Selon le Commissaire Almunia, la mise en œuvre du recours collectif doit bénéficier aux règles de concurrence mais aussi à l’environnement et à la protection des consommateurs. De même, ce droit au recours collectif doit être garanti à tous les citoyens de l’Union, quelque soit son Etat membre de résidence.

Reste qu’ à ce stade, la question du choix du mode de représentation du groupe, demandeur au recours collectif, n’est pas tranchée : l’opt-in ou l’opt-out, à savoir le choix actif ou non des victimes afin d’intenter l’action collective.

Class action : quel champ d’application ?

La majorité des systèmes étrangers ayant adopté ce type d’action a choisi un champ d’application large : droit de la consommation, mais aussi de l’environnement, le droit du travail, le droit boursier, etc.

Il semble essentiel que les choix en cours retiennent un domaine d’intervention important. En effet, l’évolution de la société est telle que les problématiques essentielles d’aujourd’hui ne seront sûrement pas celles de demain. Qui aurait parié à la fin des années 90 sur une telle importance aujourd’hui des télécommunications et, de ce fait, des relations avec les opérateurs fixes, mobiles, ADSL ? Chaque foyer n’est-il pas lui-même signataire de plusieurs contrats pour ce seul domaine ?

Les cinq principes d’une future directive

- L’indemnisation effective pour tous ceux qui ont subi des dommages, par le biais de recours collectifs que l’on pourrait résumer par toute la réparation, rien que la réparation. Afin d’éviter les dérives américaines, il s’agit donc d’exclure les dommages punitifs (dommages exemplaires dans les pays anglo-saxons), c’est-à-dire des dommages ayant pour objet de décourager le défendeur ou toute personne semblable, de suivre le même comportement que celui à l’origine du litige (les médias se font souvent l’écho de verdicts américains élevés en matière de dommages punitifs) ;

- éviter les procédures abusives en imaginant des procédés qui permettront de prévenir les dérives. Dans ce cadre, seuls des organismes publics ou des associations à but non lucratif agréées pourraient être autorisés à exercer un recours collectif. L’agrément pourrait être retiré en cas d’abus.

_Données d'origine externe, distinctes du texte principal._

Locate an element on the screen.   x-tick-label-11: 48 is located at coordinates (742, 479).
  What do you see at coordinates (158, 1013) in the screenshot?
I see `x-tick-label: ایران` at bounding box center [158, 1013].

Les dommages-intérêts accordés devraient être versés intégralement aux victimes, et non à l’entité représentative ;

- inciter à la transaction ou à des modes de résolution alternatifs des litiges ;

- prévoir l’exécution des jugements collectifs dans toute l’Union Européenne ;

- fournir un financement adéquat pour donner aux citoyens et aux entreprises un accès équitable à la justice.